There is one major problem though. After a high carb day I don't exactly want to be naked with the girlfriend. Haha.

Peace.


----------



## aztecwolf (Apr 14, 2004)

is that two cups worth dry, cause damn thats a lot rice


----------



## Jodi (Apr 14, 2004)

High carb days can be fun but damn the bloat does sit there the next day


----------



## Premo55 (Apr 14, 2004)

^ I just hope my girl is forgiving about the gut tonight. I don't even know if I wanna get in there with her, I'm gonna wanna be on my back the whole time, hahaha.

Had any personal records for carb intake on high carb days, Jodi?
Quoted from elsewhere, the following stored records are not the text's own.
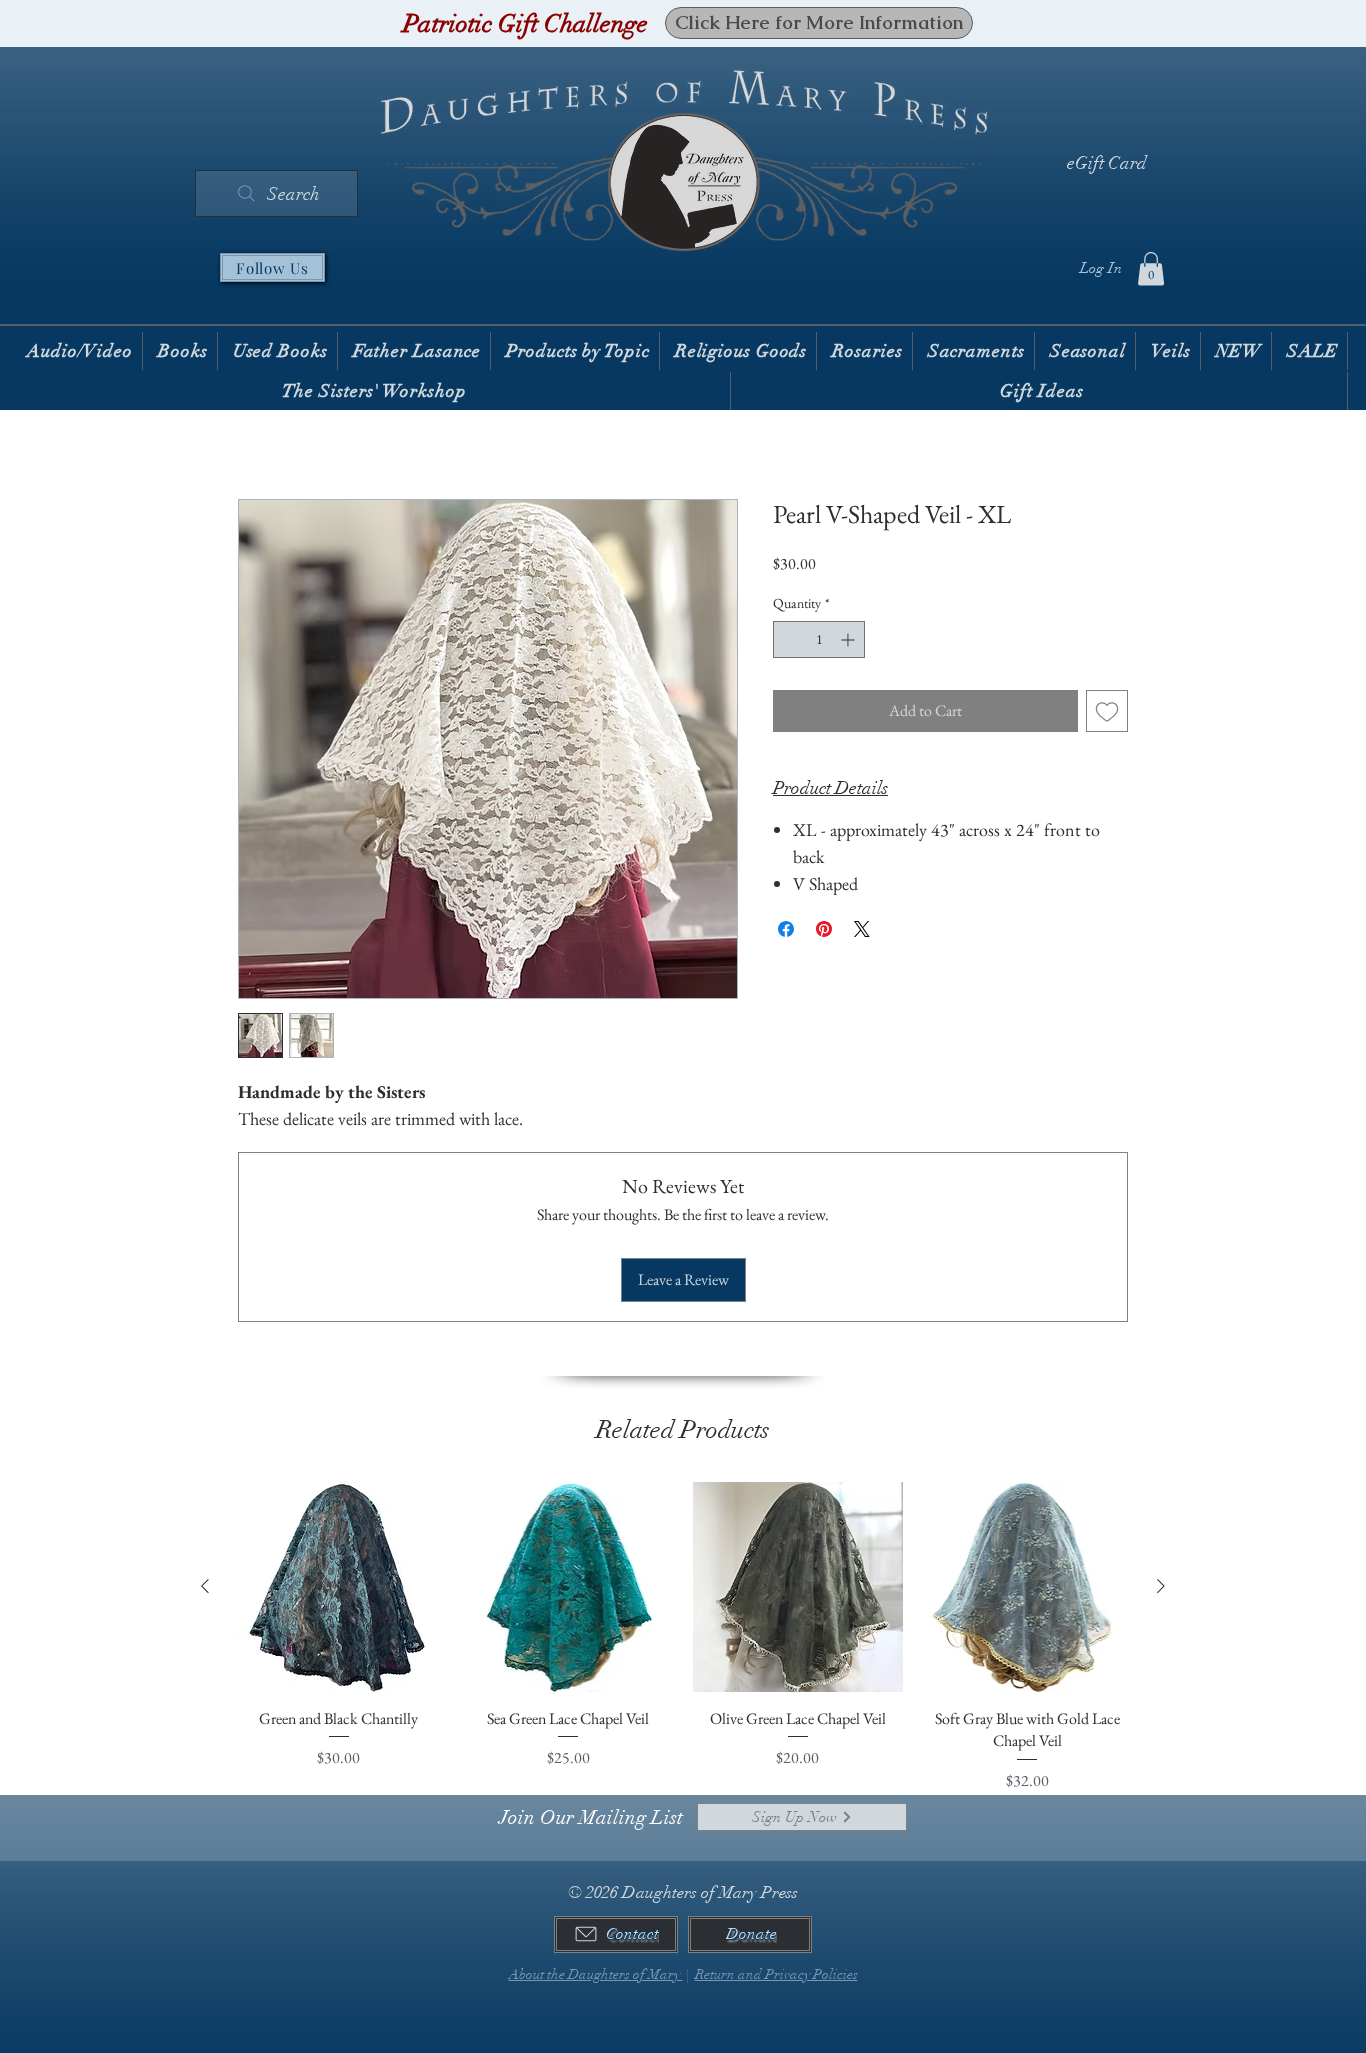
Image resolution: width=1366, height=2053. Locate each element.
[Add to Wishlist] (1107, 711)
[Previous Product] (205, 1586)
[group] (683, 1637)
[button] (1151, 268)
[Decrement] (788, 639)
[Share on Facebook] (786, 929)
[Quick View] (339, 1587)
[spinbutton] (819, 639)
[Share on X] (862, 929)
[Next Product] (1161, 1586)
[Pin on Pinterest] (824, 929)
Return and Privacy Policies (776, 1974)
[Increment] (849, 639)
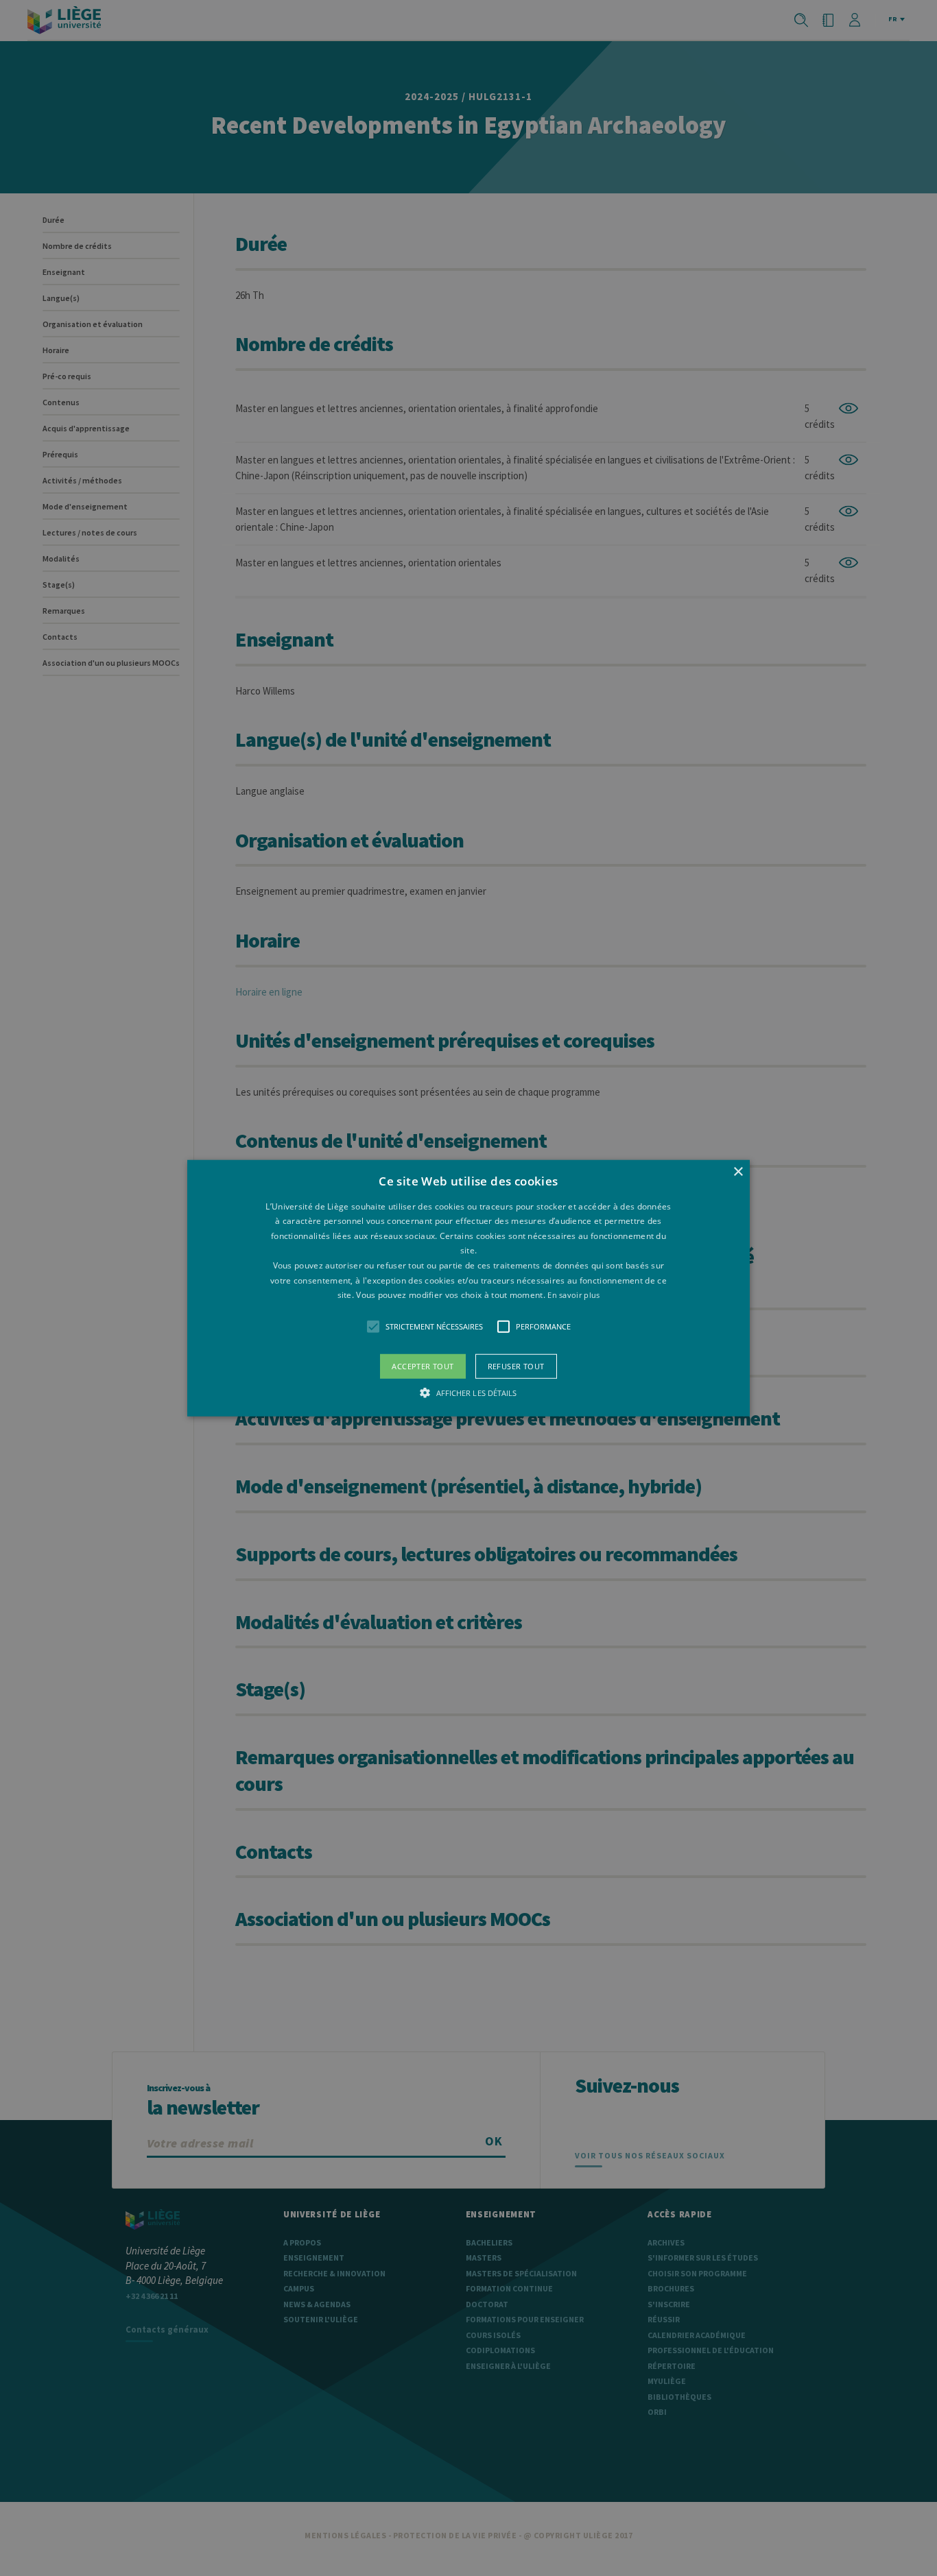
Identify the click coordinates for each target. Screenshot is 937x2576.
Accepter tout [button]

You know I know TP says not to measure your carbs, but how are you supposed to cook them if you don't measure them?

Peace.


----------



## Jodi (Apr 14, 2004)

I always lift well the day of and the day after high carb day 

Things like oats you do have to measure but like brown rice and sweet potato you don't.  Just cook a bunch ahead of time and scoop what you want out.


----------



## Premo55 (Apr 14, 2004)

^ So you rest on low days, Jodi? I can't see myself lifting on the day after. Should I?

Peace.


----------



## nikegurl (Apr 14, 2004)

does the bloat following high carb days decrease at all as your body gets used to the plan?  (wishful thinking  )


----------



## Jodi (Apr 14, 2004)

I workout on no carb days all the time.  I don't have a problem with it because my glycogen stores are full from the day before.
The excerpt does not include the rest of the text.